«Se se peocurasse o meio mais eficaz de desviar a atenção do essencial do Evangelho, creio que não se teria encontrado nada melhor do que a “grande teologia” das nossas Igrejas», escreve o padre Eloy Roy, da Sociedade para as Missões Estrangeiras, em Fé Adulta.
O missionário, de 88 anos, diz de si mesmo: «Nos meus trinta anos de andanças missionárias por Honduras,
Argentina e China, descobri que Deus fala pela boca dos “ninguém”. A sua
linguagem é a dos direitos humanos, das culturas indígenas a resgatar, das
terras ancestrais a recuperar, do amor à Mãe Terra, da libertação das mulheres,
do horrendo escândalo da pobreza e do crime contra a humanidade dos
desaparecimentos de pessoas, etc. É a
linguagem do Evangelho, a de um Deus feito povo.»
No texto, prossegue assim a sua reflexão: «Teria sido tão simples ficar com o Jesus do Evangelho, com as suas parábolas, as suas audácias, os seus testemunhos.
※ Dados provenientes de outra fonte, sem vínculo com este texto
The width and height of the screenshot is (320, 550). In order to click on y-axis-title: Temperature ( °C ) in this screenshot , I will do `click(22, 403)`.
Não, foi preciso comparar-se com os filósofos mais prestigiados da Antiguidade, competir com eles, mostrar-lhes que se sabia mais do que eles. Foram-lhes roubadas as suas obras e tomaram de empréstimo a maior parte das suas prioridades e sua visão das coisas, contentando-se em batizar tudo com fragmentos retirados da Bíblia.
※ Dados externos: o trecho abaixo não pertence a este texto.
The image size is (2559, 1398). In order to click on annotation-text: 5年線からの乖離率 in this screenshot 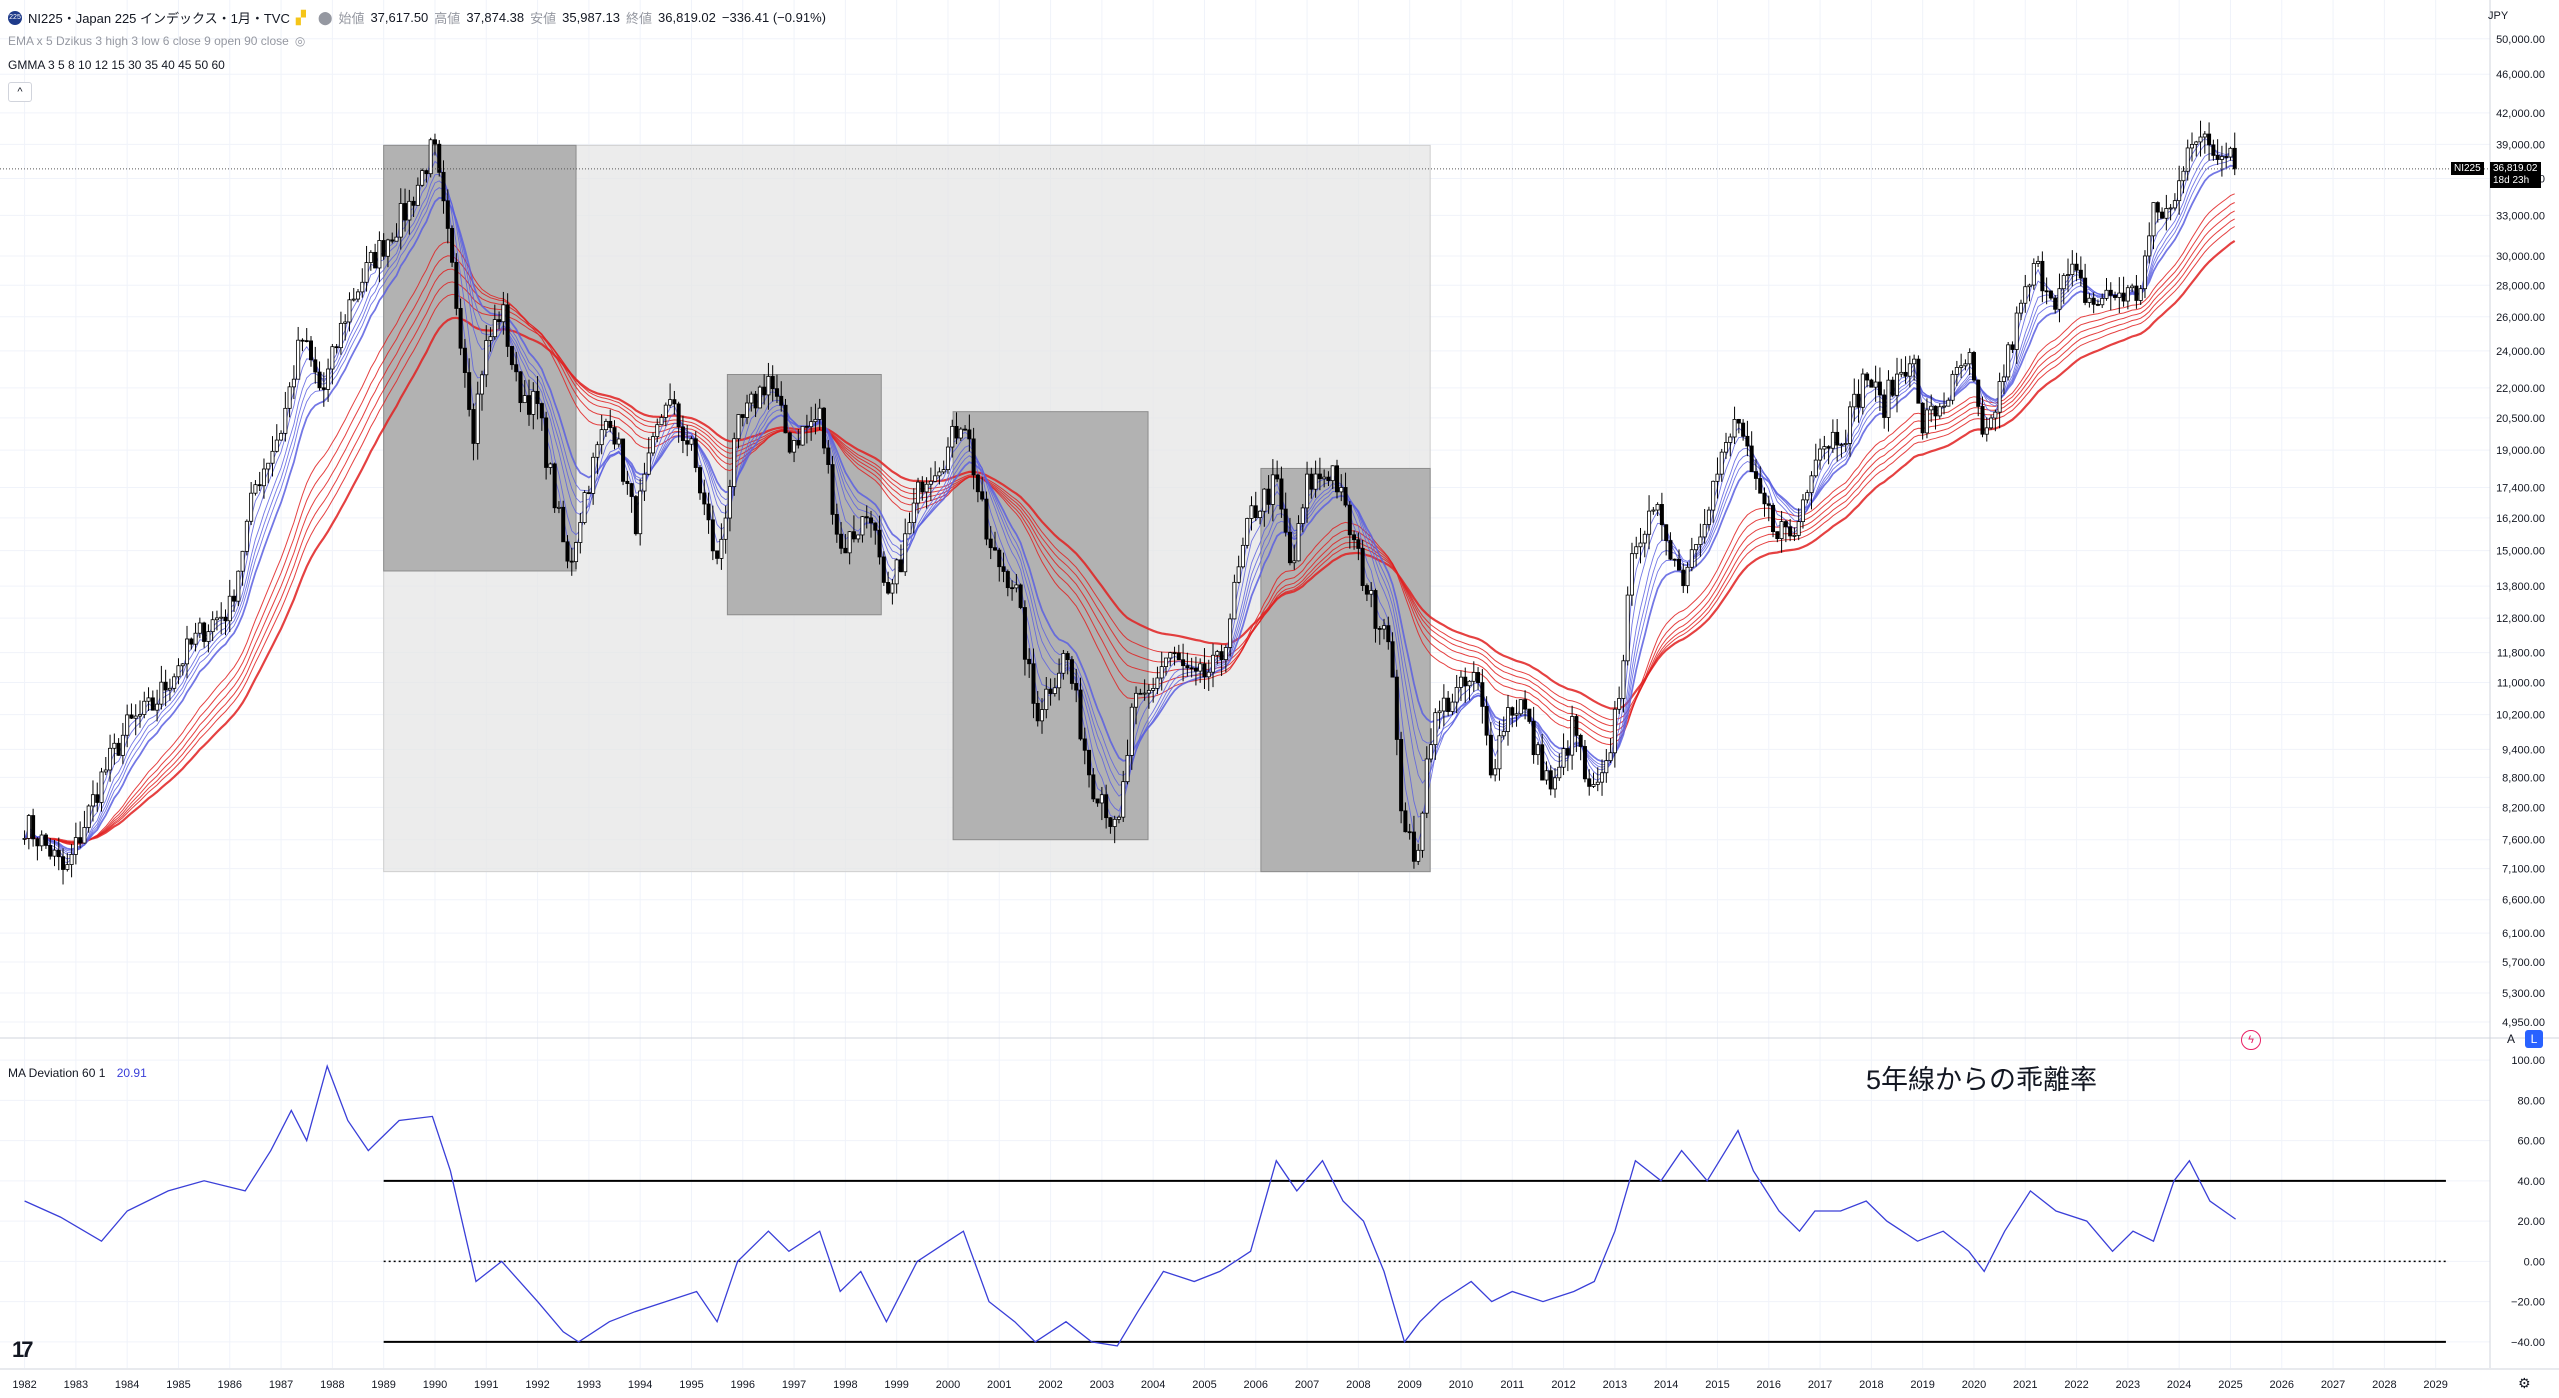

Perdemo-nos em especulações sobre as faculdades da alma, sobre a Trindade, sobre a transubstanciação, sobre a virgindade de Maria, as “notas” da Igreja e mil e uma coisas deste género, passando realmente ao lado do que está no coração do Evangelho: o Reino que Jesus anunciou como Boa Nova para os pobres (Mt 4, 23, Lc 4, 14-21).
Encerrámos a vida cristã numa série de silogismos, dogmas e regras morais e criámos uma lista interminável de condições para nos podermos de salvar, quando teria sido suficiente atermo-nos ao Bom Samaritano de Lucas (Lc 10,29-37), ao Juízo Final de Mateus (Mt 25,31-46) e ao Mandamento Novo de João (Jo 15,12).
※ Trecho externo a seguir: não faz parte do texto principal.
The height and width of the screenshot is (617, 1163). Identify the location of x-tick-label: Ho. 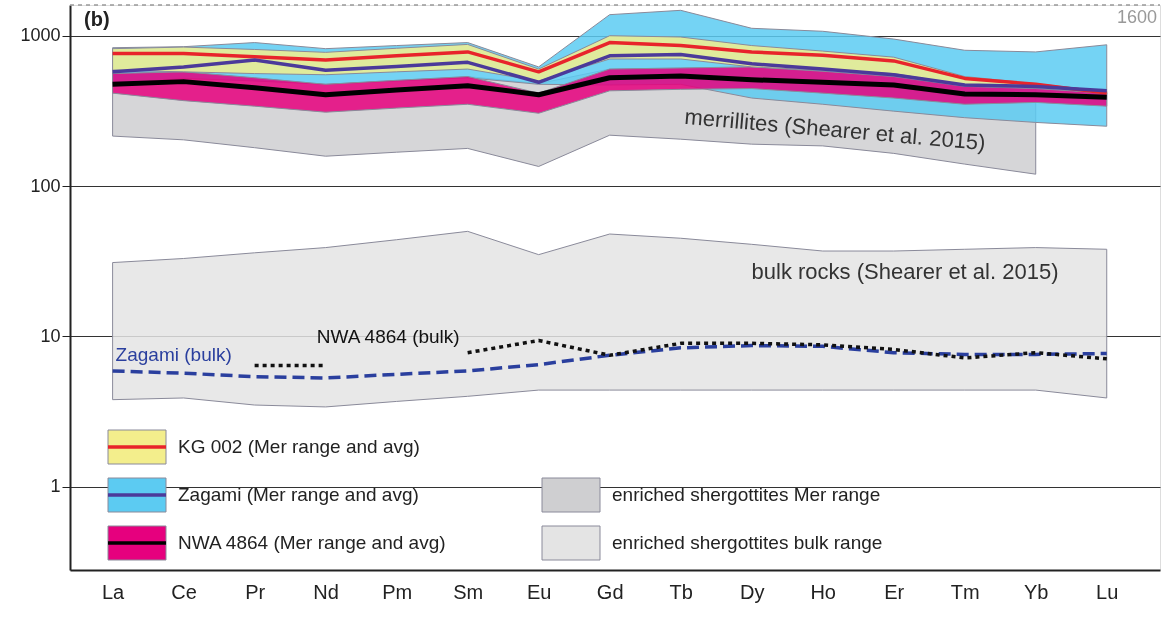
(823, 592).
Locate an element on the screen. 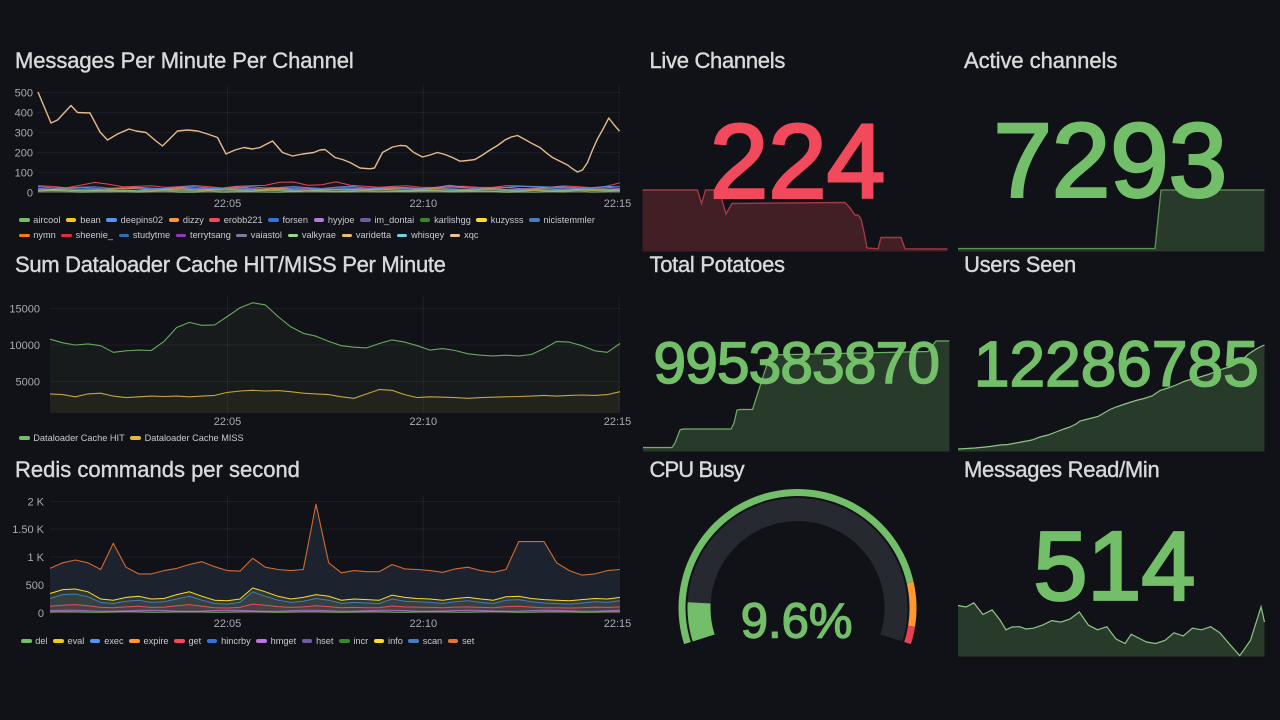 The height and width of the screenshot is (720, 1280). svg-text: 300 is located at coordinates (24, 134).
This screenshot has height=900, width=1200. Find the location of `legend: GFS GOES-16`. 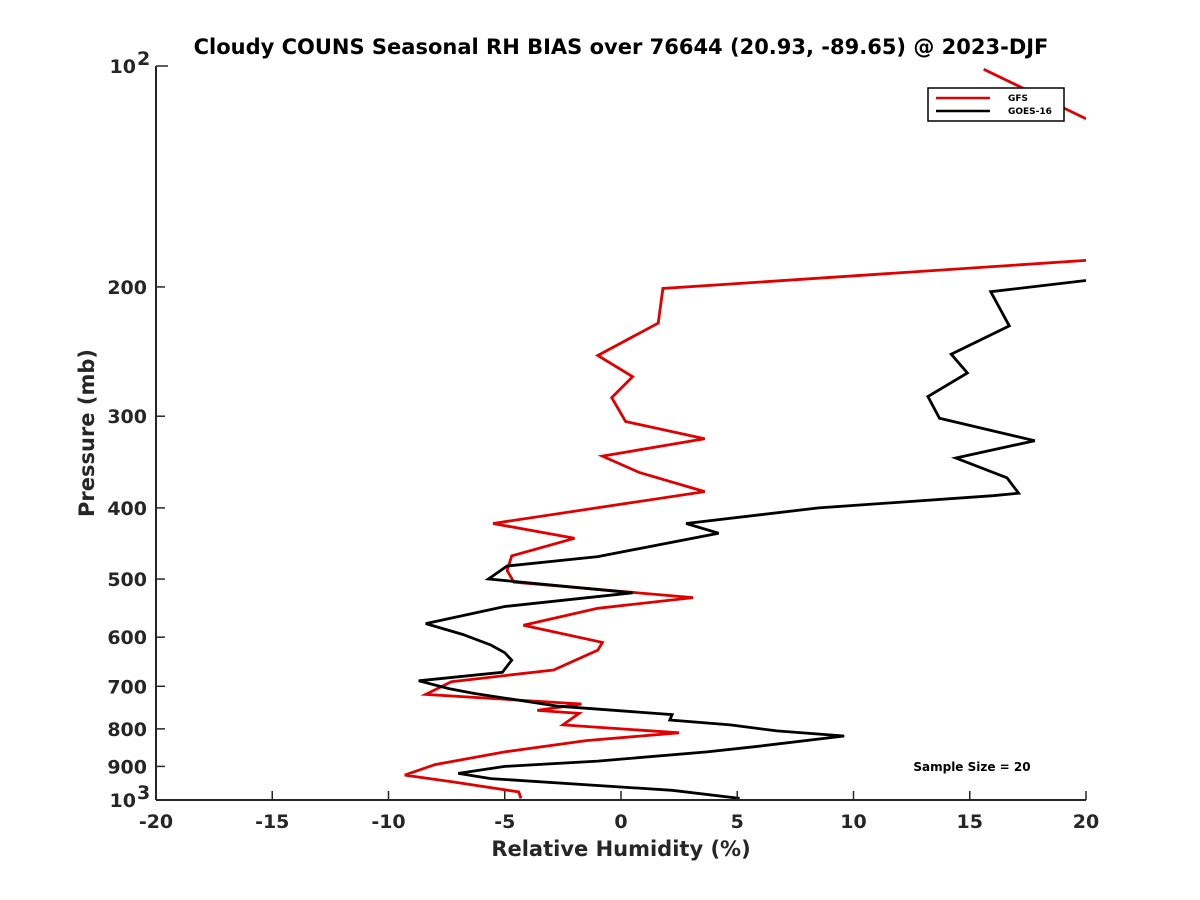

legend: GFS GOES-16 is located at coordinates (996, 104).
Entre o que Deus revela aos pequeninos e oculta aos sábios, foram escolhidas as dissertações dos sábios. Ao helenizá-la, a Bíblia foi morta. A loucura dos gregos tornou-se a nossa própria loucura (Lc 10, 21; 1 Cor 1, 22).
Esta teologia, que é praticamente exclusiva dos círculos de especialistas, é um instrumento de dominação: é uma parte interessada desse poder obscuro que tornou a Igreja uma instituição tão estranha e, em certa medida, tão oposta ao Evangelho.
É a causa primeira das inúmeras querelas que dilaceram a Igreja e corroem as suas melhores energias; é o que, pelos seus raciocínios capciosos e ações subtis, torna a Igreja, por assim dizer, impermeável ao Espírito.
Se devesse existir uma teologia no mundo cristão, esta teria de partir apenas dos pobres. Porque os pobres são os únicos e verdadeiros doutores da Igreja, não tanto pelos seus discursos quanto pelos seus pesados silêncios, seus gritos de angústia ou seus cânticos de esperança.
Juntamente com eles e o Jesus do Evangelho, busquemos com sinceridade uma resposta audaz para as suas expectativas, e então faremos uma teologia que não envergonhará mais aqueles que, nos primórdios da Igreja, se deixaram devorar pelos tigres em vez de trair a imensa esperança que o Evangelho representava para os deserdados da terra.
Que toda a outra teologia vá parar ao Index e todos os pobres da terra sentir-se-ão muito melhor. E o Evangelho também.»